Functional Analysis of Protein Kinase CK2 of the Human Malaria Parasite Plasmodium falciparum

Protein kinase CK2 (casein kinase 2) is a eukaryotic serine/threonine protein kinase with multiple substrates and roles in diverse cellular processes, including differentiation, proliferation, and translation. The mammalian holoenzyme consists of two catalytic alpha or alpha' subunits and two regulatory beta subunits. We report the identification and characterization of a Plasmodium falciparum CK2 alpha orthologue, PfCK2 alpha, and two PfCK2 beta orthologues, PfCK2 beta 1 and PfCK2 beta 2. Recombinant PfCK2 alpha possesses protein kinase activity, exhibits similar substrate and cosubstrate preferences to those of CK2 alpha subunits from other organisms, and interacts with both of the PfCK2 beta subunits in vitro.
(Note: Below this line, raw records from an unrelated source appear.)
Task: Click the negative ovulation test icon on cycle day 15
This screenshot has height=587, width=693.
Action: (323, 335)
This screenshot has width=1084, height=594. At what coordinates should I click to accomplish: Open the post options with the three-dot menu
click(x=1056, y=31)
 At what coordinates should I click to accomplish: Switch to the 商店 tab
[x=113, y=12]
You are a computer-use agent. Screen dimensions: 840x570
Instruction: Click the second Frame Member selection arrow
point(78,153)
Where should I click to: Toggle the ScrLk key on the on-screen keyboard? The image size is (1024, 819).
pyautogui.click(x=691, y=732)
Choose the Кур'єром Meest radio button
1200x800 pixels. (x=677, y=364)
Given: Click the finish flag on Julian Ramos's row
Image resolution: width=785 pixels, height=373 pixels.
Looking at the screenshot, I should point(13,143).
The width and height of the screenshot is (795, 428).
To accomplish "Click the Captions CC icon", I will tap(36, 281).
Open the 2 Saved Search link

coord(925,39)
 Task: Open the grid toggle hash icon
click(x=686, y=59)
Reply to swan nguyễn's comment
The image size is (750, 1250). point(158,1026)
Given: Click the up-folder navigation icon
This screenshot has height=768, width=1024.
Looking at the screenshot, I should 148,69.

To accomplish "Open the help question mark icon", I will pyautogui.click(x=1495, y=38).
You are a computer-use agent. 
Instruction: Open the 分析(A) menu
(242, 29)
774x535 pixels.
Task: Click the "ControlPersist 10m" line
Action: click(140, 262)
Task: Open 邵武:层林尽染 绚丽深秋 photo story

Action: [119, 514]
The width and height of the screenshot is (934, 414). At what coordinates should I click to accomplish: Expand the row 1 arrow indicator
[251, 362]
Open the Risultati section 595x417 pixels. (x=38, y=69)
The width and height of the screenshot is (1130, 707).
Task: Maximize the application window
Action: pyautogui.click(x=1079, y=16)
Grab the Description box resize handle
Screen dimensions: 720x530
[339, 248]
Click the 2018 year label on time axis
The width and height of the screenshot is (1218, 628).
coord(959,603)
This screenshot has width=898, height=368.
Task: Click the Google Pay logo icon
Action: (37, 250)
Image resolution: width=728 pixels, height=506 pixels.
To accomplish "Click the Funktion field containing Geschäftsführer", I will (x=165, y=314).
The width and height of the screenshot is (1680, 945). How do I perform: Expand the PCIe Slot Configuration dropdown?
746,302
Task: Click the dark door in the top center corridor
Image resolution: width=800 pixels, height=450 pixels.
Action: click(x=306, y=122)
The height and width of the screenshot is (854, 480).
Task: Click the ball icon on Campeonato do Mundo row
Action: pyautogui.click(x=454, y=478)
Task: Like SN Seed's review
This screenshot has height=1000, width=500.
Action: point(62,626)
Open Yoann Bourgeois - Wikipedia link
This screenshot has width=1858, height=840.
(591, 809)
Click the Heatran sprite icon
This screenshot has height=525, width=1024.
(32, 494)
Gene disruption experiments show that the presence of PfCK2 alpha is crucial to asexual blood stage parasites and thereby validate the enzyme as a possible drug target. PfCK2 alpha is amenable to inhibitor screening, and we report differential susceptibility between the human and P. falciparum CK2 alpha enzymes to a small molecule inhibitor. Taken together, our data identify PfCK2 alpha as a potential target for antimalarial chemotherapeutic intervention.